For the minimum discharge, when t = 1, there is no extirpation and the carrying capacity K_{E}(t) reaches a maximum, while for the maximum discharge at t = 0 the damage Δ_{E}(t) attains its maximum value, equal to the extremal value Δ_{E}.

The damage Δ_{B}(t) due to bank erosion is assumed to be proportional to the width over depth ratio, which is commonly adopted to describe the braiding tendency, thanks to its role in the transverse river bed evolution [63,64].
where β is the exponent of the width duration curve, frequently adopted to relate flow discharges and transport widths of rivers using a regime equation [4,65].

$${\mathrm{\Delta}}_{B}(t)={\delta}_{B}{\left[\frac{Q(t)}{{Q}_{\mathrm{min}}}\right]}^{\frac{5\beta -2}{3}}$$

In this case, for t = 1 (minimum discharge), the damage Δ_{B}(t) reaches its minimum value; while, for higher discharges, the damage increases for braiding river (β > 0.4) and decreases for single-threaded streams (β < 0.4). The extremal value Δ_{B}, therefore, represents the maximum damage during the seasonal cycle for single-threaded rivers and the minimum damage for braiding rivers [4].

Figure 2 shows the trends that the four dimensionless damages considered in the present analysis have in relation to the decrease of the flow discharge, starting from the long-term maximum discharge Q_{max} and the corresponding dimensionless hydrological time t = 0, towards the time t = 1 that corresponds to the long-term minimum discharge Q_{min}.

The sensitivity analysis reported here has been performed by changing the values of initial population P_{0} and growth rate r of the riparian vegetation, in accordance with available evidence in the established literature [59,60], which is, unfortunately, not exhaustive in addressing these parameters to date. The other parameters, like extremal damages and morphological coefficients, are kept constant and equal to the values obtained by Nones and Di Silvio in their analysis [4], with the aims of reducing the variables used in the present analysis. A further development of the present model, however, would require a site-specific calibration of these parameters too, depending on the river location.
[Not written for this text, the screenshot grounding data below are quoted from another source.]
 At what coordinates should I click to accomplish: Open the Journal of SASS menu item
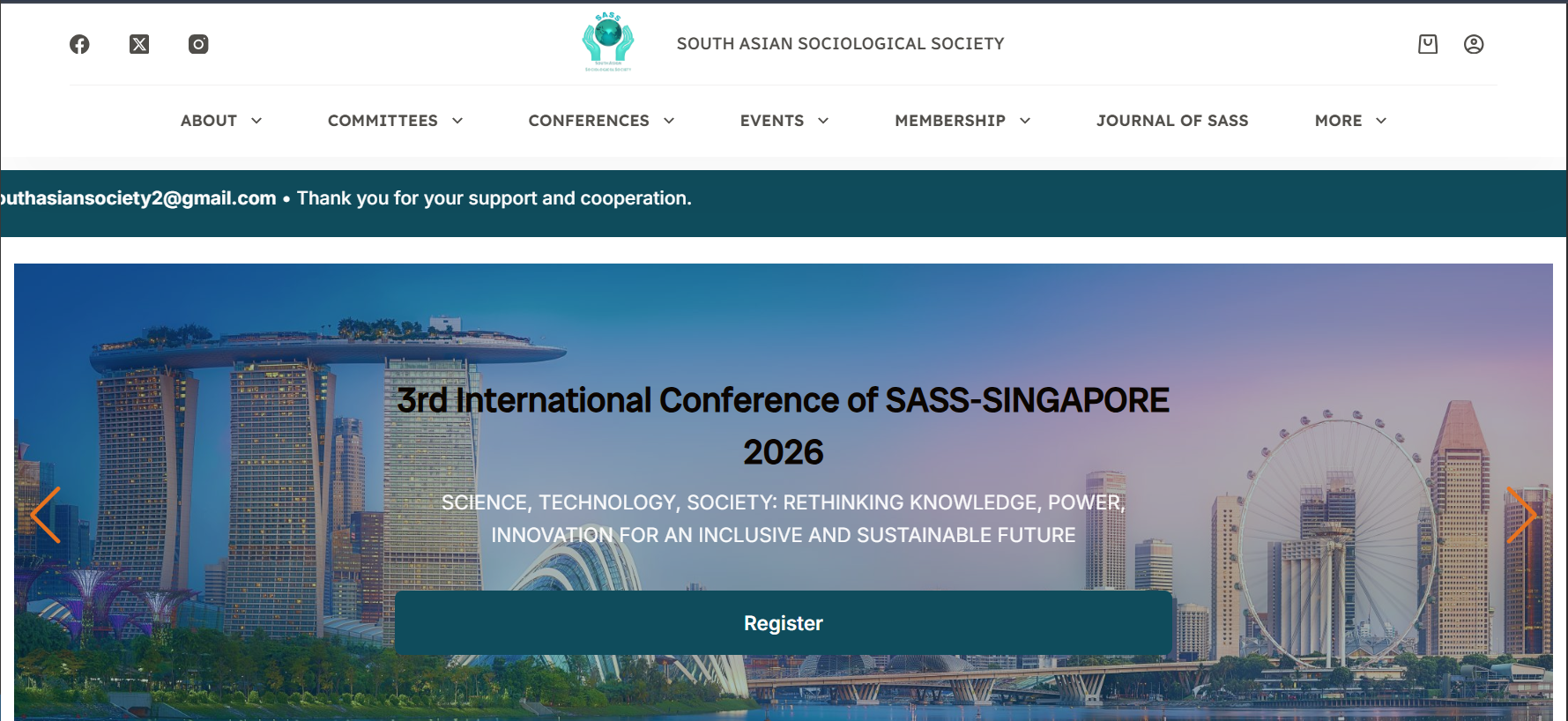(x=1172, y=121)
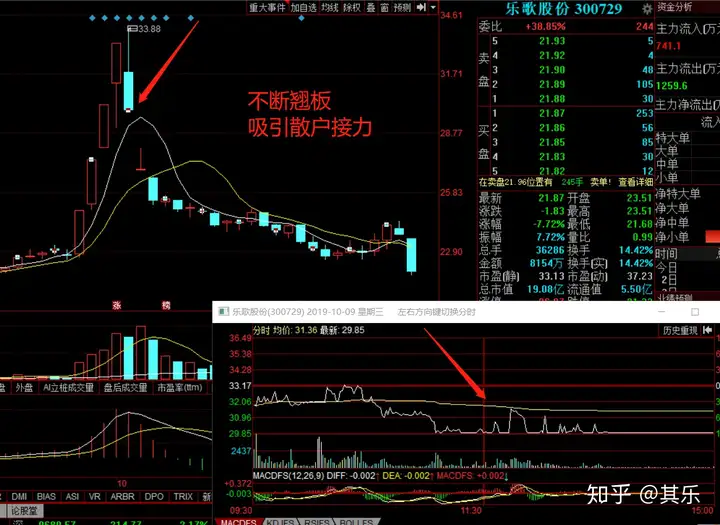720x525 pixels.
Task: Open the 论股堂 tab
Action: pyautogui.click(x=24, y=511)
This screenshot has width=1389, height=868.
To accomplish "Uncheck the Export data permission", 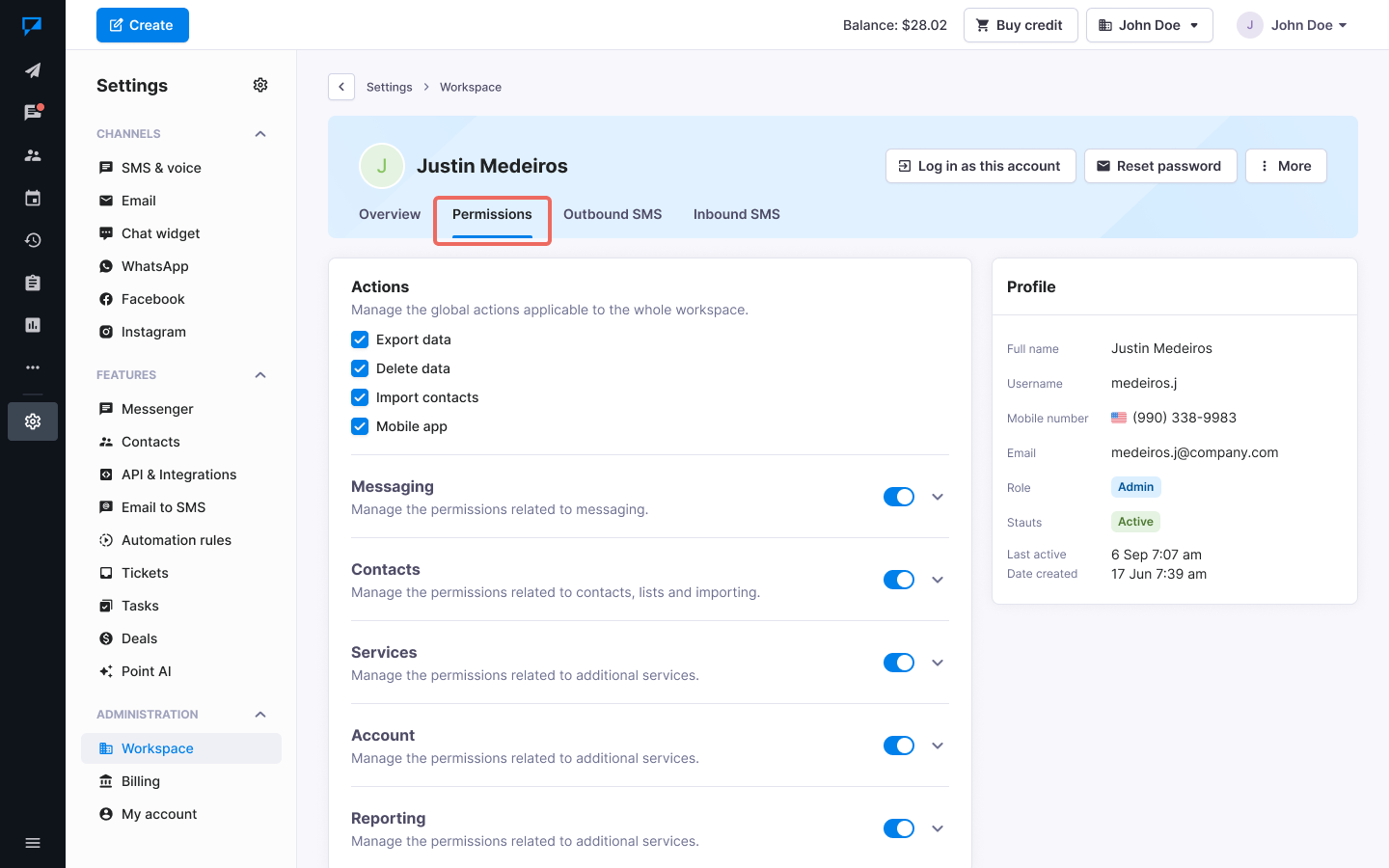I will 359,339.
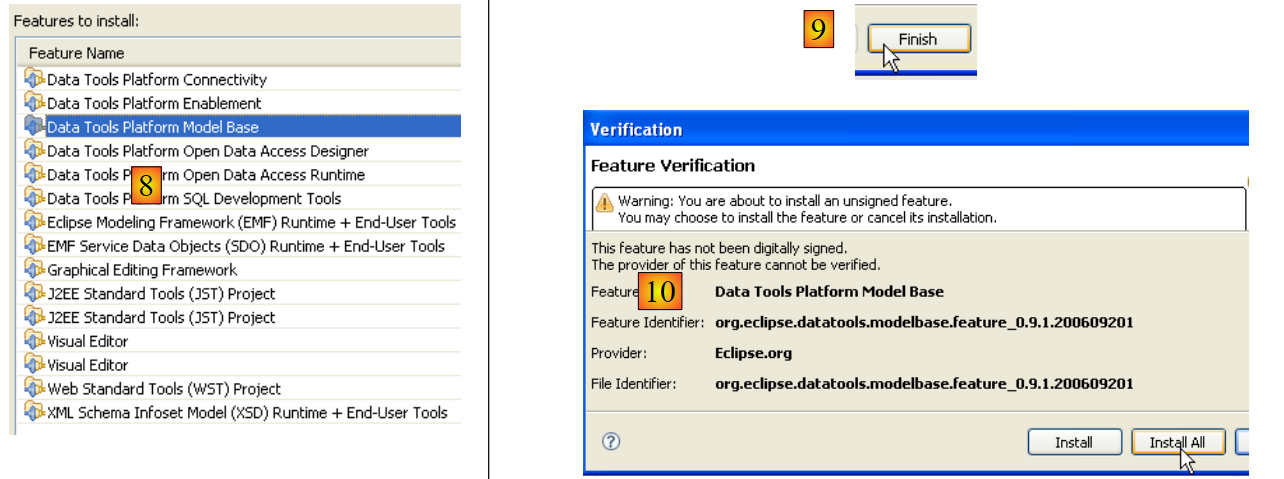Click the Install button
This screenshot has width=1284, height=479.
(1073, 442)
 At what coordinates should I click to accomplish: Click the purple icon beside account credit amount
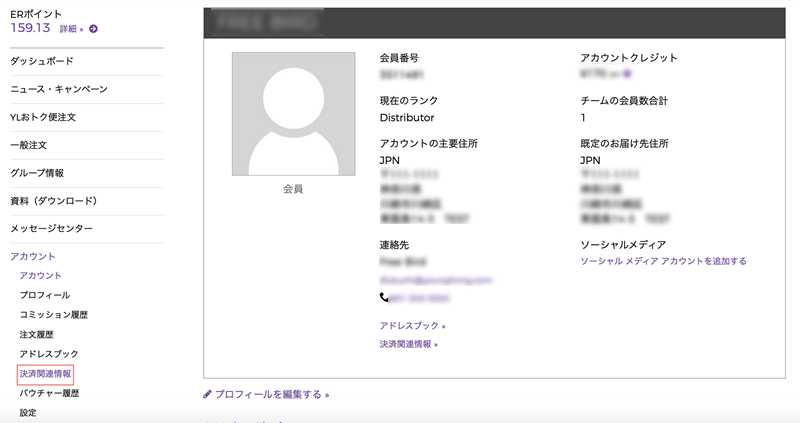(x=627, y=74)
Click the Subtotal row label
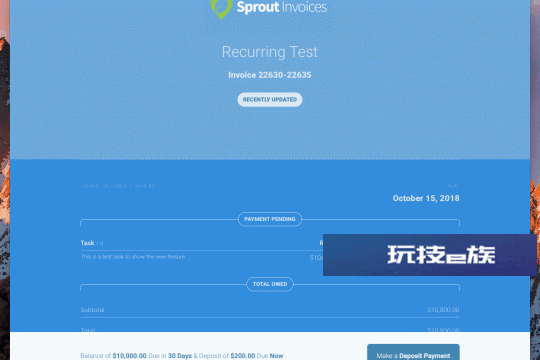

The simulations have been performed assuming a temporal horizon of one hydrological year (i.e., submergence time t spans from 0 to 1), schematized by means of the long-term maximum, minimum, and median discharges and, therefore, the adopted flow duration curve can represent quite well the typical discharge rating curve of the studied rivers. To better describe the influence that the parameters analyzed have with respect to the watercourse sizes, large rivers are also evaluated separately, assuming a total river width B_{tot} > 1000 m as the threshold. Because the main aim of the model is to reproduce the active width of alluvial watercourses, the results report the comparison between measured and computed active river widths, derived from the above reported model. As one can observe, such values are strictly related to the water discharges and the presence of riparian vegetation along the banks. In fact, in adopting the regime equation, one obtains that the lower the discharges, the lower the active width. Similarly, from Equation (4), the vegetational carrying capacity is directly proportional to the water discharge.

In the future, a wider study is yet necessary to assess the relative importance of each parameter and the possibility to rearrange the formulation used, involving other contributions to the total carrying capacity, either increasing the number of species considered or choosing different approaches to describe the population growth, depending on the location of the watercourses under study.

The solution of Equation (4) requires, as an initial condition, an initial population P_{0} (dimensionless), representing the density of riparian vegetation per unit area at the initial time t = 0. In the literature, very little evidence is available regarding the magnitude of this parameter and the wide range of rivers analyzed here does not permit the selection of a significant value a priori. To overcome these limitations, a sensitivity analysis is performed (Table 1), evaluating the capability of the model in representing the measured active widths B(t) for different values of the initial population P_{0}, which cover some orders of magnitude. The comparison is made in terms of mean relative error E (Equation (12)) and coefficients of determination R^{2}, and the latter is computed for the entire river dataset and only for large rivers.

$$E=\frac{{B}_{\mathrm{meas}}-{B}_{\mathrm{comp}}}{{B}_{\mathrm{meas}}}$$

The other parameters are assumed constant: the extremal damages are the same adopted in [4]: Δ_{A} = 0.19, Δ_{W} = 0.17, Δ_{E} = 0.13, Δ_{B} = 0.31; while the growth rate is imposed equal to 0.025 [59] and the morphological parameters are derived from [65].

In Figure 3 the results of the six tests are shown, highlighting the two groups of rivers analyzed: small Italian watercourses exhibit measured widths of maximum one kilometer, while large rivers can reach values significantly higher. This figure compares the transport (active) widths measured by remote imagery with the ones derived from the vegetation model, starting from the measure of the total width B_{tot} and computing the vegetated width B_{v} by means of the above reported equations.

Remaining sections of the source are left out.